Task to complete:
Only the lines from the one that contains "Task: Click the search magnifier icon" through the end of the entries, both included, should be transcribed, exactly and without pictures.

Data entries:

• • • •

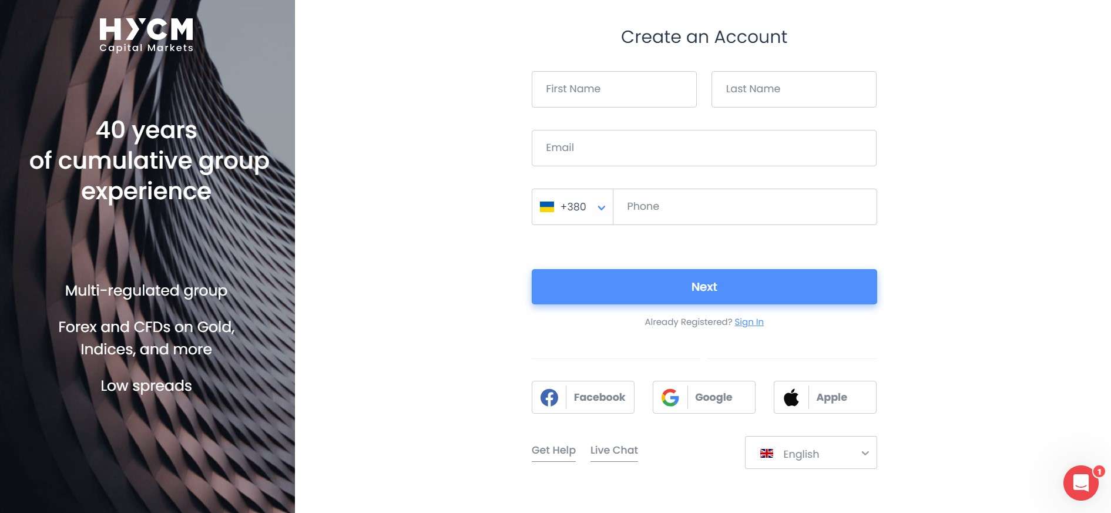Click the Ukraine flag icon
Viewport: 1111px width, 513px height.
click(x=547, y=207)
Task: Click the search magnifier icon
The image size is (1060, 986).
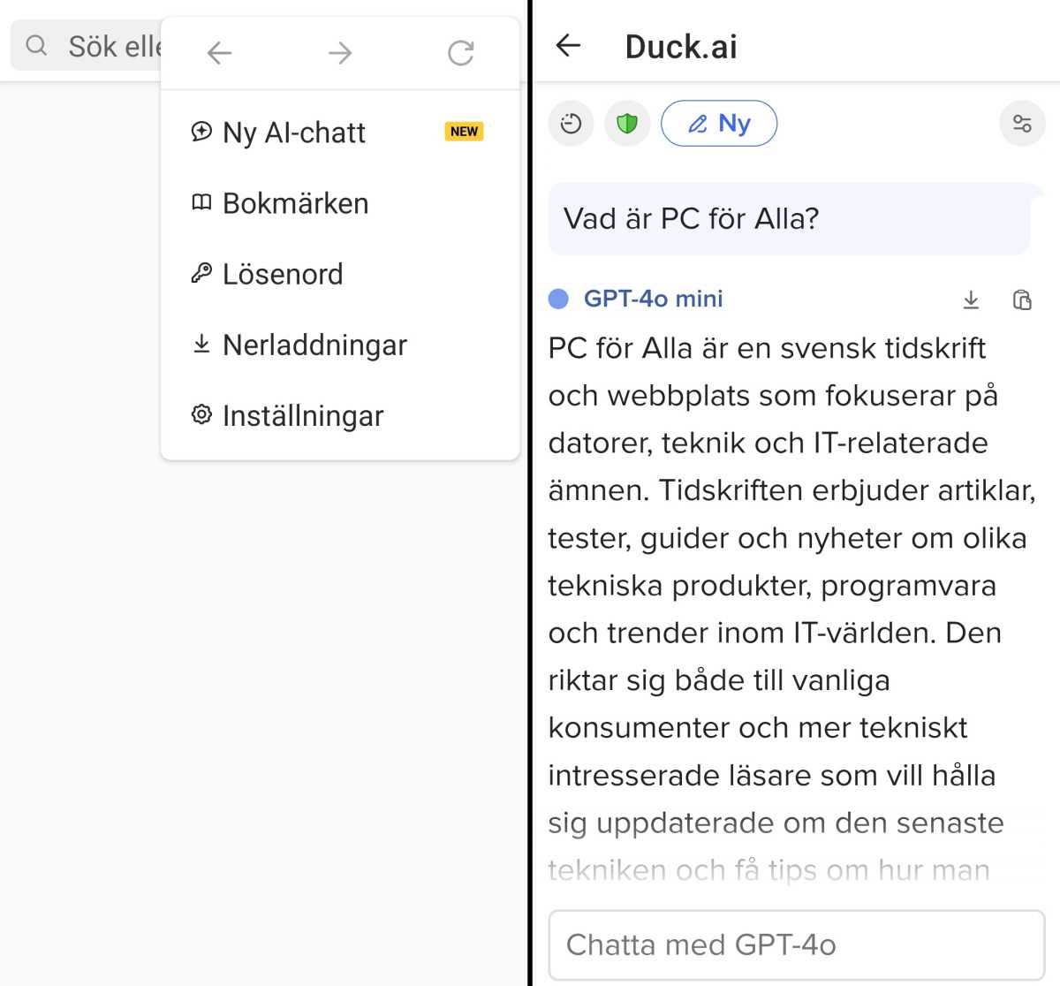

• • • •

Response area:
Task: Click the search magnifier icon
The image size is (1060, 986).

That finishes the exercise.